Rates of disciplinary infractions were significantly lower during the period of antipsychotic adherence than during the postdiscontinuation period, although time assigned to disciplinary segregation due to these infractions did not reach statistical significance. These results are consistent with findings of fewer disciplinary charges among patients who received nonemergency forced antipsychotic treatment (
9). The proportion of patients in this study ever placed in restrictive housing (31%) was similar to that of the broader prison population (
10), although inconsistent with findings that people with psychotic illnesses are disproportionately represented in restrictive housing (
7). Alerting correctional providers about treatment nonadherence could allow them to adjust the frequency of psychiatric visits or treatment regimen and potentially help avoid possible consequences of medication discontinuation.
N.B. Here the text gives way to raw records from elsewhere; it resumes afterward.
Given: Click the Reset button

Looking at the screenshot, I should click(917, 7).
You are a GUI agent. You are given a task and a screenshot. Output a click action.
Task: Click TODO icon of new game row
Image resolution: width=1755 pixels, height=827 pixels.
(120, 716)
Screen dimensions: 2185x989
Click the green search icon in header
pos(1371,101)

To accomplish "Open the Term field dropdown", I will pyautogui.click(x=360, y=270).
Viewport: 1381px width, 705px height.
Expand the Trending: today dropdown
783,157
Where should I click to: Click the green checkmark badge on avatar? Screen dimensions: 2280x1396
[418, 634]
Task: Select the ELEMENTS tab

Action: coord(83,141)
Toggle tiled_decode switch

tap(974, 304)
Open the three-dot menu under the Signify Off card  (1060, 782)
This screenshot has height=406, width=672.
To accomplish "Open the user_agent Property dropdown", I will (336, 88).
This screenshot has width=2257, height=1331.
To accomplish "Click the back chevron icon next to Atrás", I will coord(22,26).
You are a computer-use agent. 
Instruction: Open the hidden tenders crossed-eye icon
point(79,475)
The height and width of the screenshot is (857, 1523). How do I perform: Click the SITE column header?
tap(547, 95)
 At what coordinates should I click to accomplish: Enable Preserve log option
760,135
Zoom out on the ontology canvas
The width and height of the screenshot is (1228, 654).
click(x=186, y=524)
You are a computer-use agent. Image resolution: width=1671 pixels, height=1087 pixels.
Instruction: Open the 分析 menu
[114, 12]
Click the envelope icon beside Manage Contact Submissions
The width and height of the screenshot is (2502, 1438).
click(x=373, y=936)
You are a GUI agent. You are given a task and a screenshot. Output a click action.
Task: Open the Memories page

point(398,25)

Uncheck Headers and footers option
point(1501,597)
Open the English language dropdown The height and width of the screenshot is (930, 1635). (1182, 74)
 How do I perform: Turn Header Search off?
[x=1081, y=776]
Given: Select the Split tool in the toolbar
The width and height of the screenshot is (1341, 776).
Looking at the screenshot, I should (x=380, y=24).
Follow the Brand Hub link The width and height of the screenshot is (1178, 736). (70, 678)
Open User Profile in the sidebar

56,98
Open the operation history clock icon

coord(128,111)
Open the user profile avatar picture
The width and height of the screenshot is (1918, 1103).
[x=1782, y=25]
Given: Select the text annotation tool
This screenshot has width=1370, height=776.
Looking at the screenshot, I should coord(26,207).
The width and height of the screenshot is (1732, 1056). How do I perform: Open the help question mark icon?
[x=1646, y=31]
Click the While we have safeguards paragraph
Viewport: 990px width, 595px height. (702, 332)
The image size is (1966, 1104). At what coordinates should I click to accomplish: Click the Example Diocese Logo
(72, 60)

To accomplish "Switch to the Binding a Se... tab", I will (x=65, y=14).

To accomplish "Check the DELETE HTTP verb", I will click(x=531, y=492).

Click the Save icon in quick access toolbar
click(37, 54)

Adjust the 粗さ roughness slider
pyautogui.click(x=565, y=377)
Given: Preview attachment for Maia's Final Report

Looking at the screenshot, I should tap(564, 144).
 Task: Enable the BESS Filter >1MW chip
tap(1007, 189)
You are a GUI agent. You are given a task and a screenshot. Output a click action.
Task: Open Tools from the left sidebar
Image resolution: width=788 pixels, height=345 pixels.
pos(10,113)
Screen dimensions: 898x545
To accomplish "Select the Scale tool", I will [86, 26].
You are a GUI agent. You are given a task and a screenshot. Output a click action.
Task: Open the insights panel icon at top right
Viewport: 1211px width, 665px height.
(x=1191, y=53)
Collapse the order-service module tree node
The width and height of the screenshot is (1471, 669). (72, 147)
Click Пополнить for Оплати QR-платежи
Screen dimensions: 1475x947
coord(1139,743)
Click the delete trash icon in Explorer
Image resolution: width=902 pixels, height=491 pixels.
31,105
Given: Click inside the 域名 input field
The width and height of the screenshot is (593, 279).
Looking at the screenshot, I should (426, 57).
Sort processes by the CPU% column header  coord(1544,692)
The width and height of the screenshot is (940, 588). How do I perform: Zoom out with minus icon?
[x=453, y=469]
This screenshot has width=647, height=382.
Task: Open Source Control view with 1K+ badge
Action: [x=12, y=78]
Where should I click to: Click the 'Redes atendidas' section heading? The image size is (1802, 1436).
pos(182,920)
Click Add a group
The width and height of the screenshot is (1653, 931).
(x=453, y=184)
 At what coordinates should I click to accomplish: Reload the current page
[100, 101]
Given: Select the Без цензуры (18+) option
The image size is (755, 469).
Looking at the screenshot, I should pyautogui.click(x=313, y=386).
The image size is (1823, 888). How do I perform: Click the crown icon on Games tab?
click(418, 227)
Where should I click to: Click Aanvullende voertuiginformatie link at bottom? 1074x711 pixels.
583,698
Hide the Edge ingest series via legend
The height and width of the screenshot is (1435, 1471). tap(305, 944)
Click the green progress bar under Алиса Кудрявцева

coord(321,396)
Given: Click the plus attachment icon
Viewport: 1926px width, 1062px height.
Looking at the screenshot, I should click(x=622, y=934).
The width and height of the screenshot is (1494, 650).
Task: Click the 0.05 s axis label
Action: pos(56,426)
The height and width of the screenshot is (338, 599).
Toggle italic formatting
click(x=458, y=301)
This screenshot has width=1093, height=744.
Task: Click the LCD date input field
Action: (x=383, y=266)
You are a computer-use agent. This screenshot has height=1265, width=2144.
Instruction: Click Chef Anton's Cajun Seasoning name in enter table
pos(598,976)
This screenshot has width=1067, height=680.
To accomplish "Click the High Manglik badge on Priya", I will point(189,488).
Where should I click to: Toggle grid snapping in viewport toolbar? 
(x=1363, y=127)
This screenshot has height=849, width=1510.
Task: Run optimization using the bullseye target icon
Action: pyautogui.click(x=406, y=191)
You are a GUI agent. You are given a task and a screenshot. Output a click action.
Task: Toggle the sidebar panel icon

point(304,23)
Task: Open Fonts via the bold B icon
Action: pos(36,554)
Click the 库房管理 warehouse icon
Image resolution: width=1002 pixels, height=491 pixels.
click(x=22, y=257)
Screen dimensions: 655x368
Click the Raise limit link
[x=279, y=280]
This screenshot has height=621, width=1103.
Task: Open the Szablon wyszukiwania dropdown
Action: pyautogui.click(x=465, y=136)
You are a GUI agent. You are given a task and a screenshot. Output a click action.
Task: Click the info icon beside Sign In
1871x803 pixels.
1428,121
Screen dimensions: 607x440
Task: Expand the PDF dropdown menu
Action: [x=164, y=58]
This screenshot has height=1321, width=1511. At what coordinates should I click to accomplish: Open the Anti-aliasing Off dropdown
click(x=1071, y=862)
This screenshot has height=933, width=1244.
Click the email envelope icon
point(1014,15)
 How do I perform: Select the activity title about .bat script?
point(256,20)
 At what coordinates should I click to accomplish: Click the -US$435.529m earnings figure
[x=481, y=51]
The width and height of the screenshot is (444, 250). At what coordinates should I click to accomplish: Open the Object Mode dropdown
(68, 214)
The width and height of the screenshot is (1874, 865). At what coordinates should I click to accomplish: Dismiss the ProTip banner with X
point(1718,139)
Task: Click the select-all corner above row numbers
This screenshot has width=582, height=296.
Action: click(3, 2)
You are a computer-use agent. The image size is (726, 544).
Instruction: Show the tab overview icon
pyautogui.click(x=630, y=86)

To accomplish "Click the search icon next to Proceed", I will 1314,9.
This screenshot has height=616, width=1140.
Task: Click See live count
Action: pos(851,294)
These findings had some limitations. Selection bias may have been present, given the nonrandomized, observational study design. Young men were underrepresented in our study, because we did not include those who entered a third processing prison designed specifically for teenagers. In addition, imprisoned women and pretrial detainees were not included in this sample.
Our analysis also did not take into account other factors potentially influencing antipsychotic persistence, such as comorbid diagnoses, current and past adherence history, adjunctive medications, prison housing status, or potential incentives for adherence such as special programming. Reasons for treatment discontinuation such as lack of efficacy and adverse effects were not available from the data set. We did not assess whether patients restarted antipsychotic medications after the initial treatment interruption. The period that was analyzed after treatment interruption was also variable because many patients were released before 1 year.
Conclusions
This study provides a first look at the natural history of antipsychotic treatment for people with a primary diagnosis of a psychotic disorder in a prison system. Given the growing number of individuals with psychotic disorders receiving treatment in correctional settings, future studies should attempt to replicate these findings, assess for other predictors of treatment adherence, and develop innovative systems and practices to help patients avoid the consequences of treatment interruptions.